Discorrer sobre visões alternativas em relação à valoração econômica da Amazônia é uma tarefa desafiadora. Esse é um tema bastante complexo por envolver percepções muito distintas. Entre essas percepções estão questões relativas à economia e desenvolvimento regional, meio ambiente, soberania entre outros assuntos diversos pertinentes à Região e com relevância nacional e internacional. Todos esses elementos têm efeito nas percepções e, por consequência, na concepção e no desenho de políticas, ações e seus respectivos financiamentos.
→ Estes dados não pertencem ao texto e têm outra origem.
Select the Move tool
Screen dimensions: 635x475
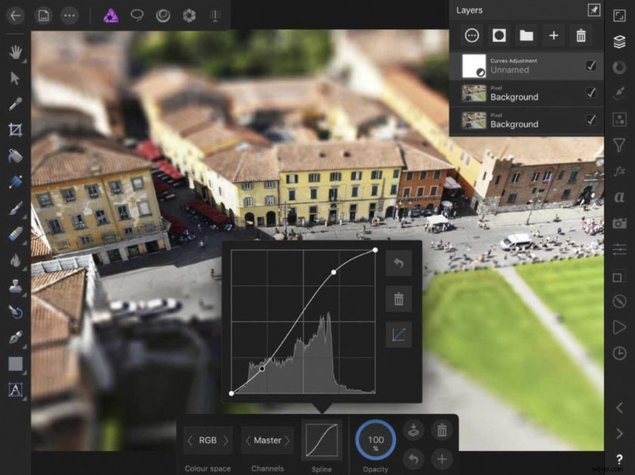click(x=14, y=77)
Neste ensaio, o esforço será desenvolvido no sentido de ampliar o entendimento sobre a valoração da Amazônia a partir da perspectiva da Economia, de modo geral, e Ambiental, de maneira específica. Essa forma de abordagem será perseguida porque é muito comum existirem muitas percepções e opiniões a respeito dessa parte do Brasil. Obviamente, essas são construídas a partir da visão de mundo, nível de conhecimento e informações que chegam aos indivíduos por meio dos diversos meios, o que acaba por produzir representações mentais daquilo que eles acham que é a Amazônia. É nesse sentido que maior entendimento dos aspectos econômicos se faz necessário.
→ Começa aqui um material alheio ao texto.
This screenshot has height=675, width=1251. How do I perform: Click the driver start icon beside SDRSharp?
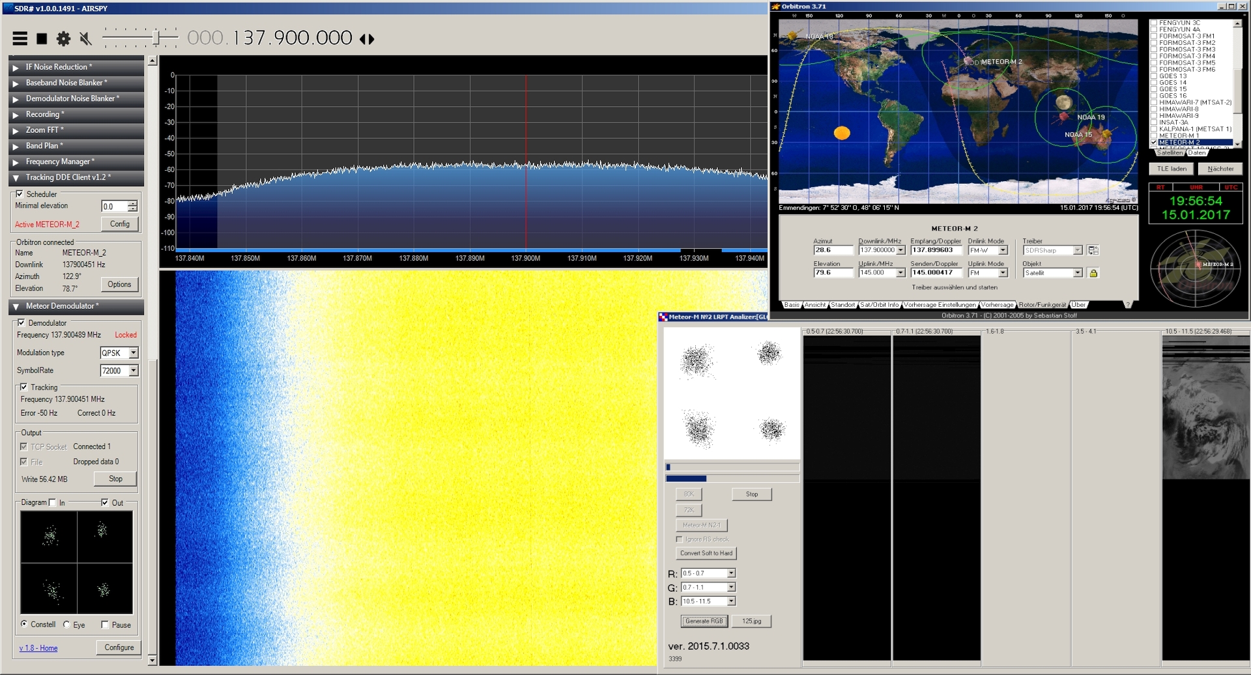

Não é incomum ouvir de especialistas de diversas áreas, políticos e mídia em geral que a Amazônia está sob ameaça e que porção substancial dessa ameaça é consequência das pressões de mercados tais como o da soja, carne, madeira etc. Não obstante, as possíveis soluções apontadas por esses atores para administrar o problema são tipicamente políticas

do tipo comando e controle ou do desenvolvimento de atividades com forte viés preservacionista, deixando de levar em conta os aspectos econômicos mais substanciais, os quais, na verdade, estão por trás de toda essa dinâmica, ou seja, aqueles que incentivam seus cuidadores, usuários diretos da Amazônia, a fazerem escolhas e tomarem decisões.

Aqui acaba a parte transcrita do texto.